IEEE Transactions on Image Processing | 2016
Rocco Restaino; Gemine Vivone; Mauro Dalla Mura; Jocelyn Chanussot
Nonlinear decomposition schemes constitute an alternative to classical approaches for facing the problem of data fusion. In this paper, we discuss the application of this methodology to a popular remote sensing application called pansharpening, which consists in the fusion of a low resolution multispectral image and a high-resolution panchromatic image. We design a complete pansharpening scheme based on the use of morphological half gradient operators and demonstrate the suitability of this algorithm through the comparison with the state-of-the-art approaches. Four data sets acquired by the Pleiades, Worldview-2, Ikonos, and Geoeye-1 satellites are employed for the performance assessment, testifying the effectiveness of the proposed approach in producing top-class images with a setting independent of the specific sensor.

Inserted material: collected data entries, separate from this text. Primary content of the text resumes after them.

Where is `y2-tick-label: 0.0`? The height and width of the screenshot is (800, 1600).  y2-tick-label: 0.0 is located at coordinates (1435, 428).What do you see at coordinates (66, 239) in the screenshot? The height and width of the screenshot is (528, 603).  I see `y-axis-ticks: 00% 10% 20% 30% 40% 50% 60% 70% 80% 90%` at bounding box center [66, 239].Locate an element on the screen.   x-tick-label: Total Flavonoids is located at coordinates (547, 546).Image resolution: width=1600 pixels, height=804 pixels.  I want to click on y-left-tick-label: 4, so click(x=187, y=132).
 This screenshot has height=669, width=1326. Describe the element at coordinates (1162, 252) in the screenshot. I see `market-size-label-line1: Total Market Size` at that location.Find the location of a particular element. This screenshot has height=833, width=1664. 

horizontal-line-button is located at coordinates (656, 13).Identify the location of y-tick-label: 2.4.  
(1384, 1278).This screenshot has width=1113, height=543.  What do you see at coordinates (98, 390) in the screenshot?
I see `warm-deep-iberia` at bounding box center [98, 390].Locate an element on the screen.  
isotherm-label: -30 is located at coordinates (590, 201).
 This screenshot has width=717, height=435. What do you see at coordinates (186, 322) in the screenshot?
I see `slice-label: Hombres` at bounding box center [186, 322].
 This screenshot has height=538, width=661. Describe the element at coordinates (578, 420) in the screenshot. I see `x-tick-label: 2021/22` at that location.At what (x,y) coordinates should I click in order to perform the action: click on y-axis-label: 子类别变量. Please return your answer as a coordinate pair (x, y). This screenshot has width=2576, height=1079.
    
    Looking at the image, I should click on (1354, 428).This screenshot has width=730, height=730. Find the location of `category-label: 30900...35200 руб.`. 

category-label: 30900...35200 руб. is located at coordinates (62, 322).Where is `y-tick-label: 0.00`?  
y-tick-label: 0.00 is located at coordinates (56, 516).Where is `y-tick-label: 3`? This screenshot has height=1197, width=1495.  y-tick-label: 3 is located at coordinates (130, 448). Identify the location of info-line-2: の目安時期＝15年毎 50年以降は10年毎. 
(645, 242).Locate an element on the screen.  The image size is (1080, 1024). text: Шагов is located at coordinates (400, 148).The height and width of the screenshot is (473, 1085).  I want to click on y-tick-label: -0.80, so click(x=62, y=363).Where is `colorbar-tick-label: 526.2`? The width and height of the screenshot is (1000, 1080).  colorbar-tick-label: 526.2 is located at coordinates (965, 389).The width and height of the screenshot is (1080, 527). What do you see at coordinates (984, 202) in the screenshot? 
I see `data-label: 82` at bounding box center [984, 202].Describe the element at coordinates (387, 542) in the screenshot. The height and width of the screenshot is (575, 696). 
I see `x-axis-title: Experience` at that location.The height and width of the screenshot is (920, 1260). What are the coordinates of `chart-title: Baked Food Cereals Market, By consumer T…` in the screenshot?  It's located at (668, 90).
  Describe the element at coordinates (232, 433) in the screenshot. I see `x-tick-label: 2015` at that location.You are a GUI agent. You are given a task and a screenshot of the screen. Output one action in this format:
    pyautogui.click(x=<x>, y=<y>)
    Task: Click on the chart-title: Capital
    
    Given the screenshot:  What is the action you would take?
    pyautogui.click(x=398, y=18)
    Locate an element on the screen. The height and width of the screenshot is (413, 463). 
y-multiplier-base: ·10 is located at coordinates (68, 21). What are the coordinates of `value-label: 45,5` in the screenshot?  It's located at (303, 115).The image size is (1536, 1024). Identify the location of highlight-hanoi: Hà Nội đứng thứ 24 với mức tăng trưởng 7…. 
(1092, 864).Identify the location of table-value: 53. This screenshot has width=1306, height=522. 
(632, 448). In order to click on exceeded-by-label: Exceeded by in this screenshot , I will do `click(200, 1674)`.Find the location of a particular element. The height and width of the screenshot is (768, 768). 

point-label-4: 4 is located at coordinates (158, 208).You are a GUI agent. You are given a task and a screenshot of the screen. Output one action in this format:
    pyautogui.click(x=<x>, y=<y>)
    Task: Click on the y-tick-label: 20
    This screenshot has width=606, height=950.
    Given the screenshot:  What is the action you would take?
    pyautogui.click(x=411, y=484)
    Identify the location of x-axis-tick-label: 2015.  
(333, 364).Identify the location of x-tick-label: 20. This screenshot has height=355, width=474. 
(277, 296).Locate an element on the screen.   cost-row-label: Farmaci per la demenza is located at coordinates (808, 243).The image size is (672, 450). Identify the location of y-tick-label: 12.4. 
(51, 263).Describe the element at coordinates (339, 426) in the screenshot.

IEEE Journal of Selected Topics in Applied Earth Observations and Remote Sensing | 2012
P. Addesso; Roberto Conte; Maurizio Longo; Rocco Restaino; Gemine Vivone
Temporal correlation has been recently taken into consideration to improve the performances of cloud detection algorithms. We exploit this concept within the Maximum A Posteriori Markov Random Field MAP-MRF framework by adding a penalization term which is determined according to the history of cloud masses. Multi Target Tracking of clouds is accomplished by methods of FInite Set Statistics (FISS) and several particle-based implementations are compared among them and with other previous methods both on simulated and real data.
IEEE Journal of Selected Topics in Applied Earth Observations and Remote Sensing | 2015
P. Addesso; Maurizio Longo; Rocco Restaino; Gemine Vivone
The availability of remotely sensed image sequences characterized by both spatial and temporal high resolution is crucial in many applications, ranging from agriculture to Earth surface hazard monitoring. To date, image sequences presenting such desirable characteristics in both domains are not directly obtainable by a single device and thus a viable solution is represented by the joint use of multisensor information. In this work, we propose a solution, based on Bayesian sequential estimation, for fusing two image sequences characterized by complementary features. Together with the assessment of two different sequential estimation approaches, a novel method for constructing a sharpened observations is presented here. The proposals are then evaluated by employing different datasets acquired by the SEVIRI and MODIS sensors, showing remarkable improvements with respect to classical approaches.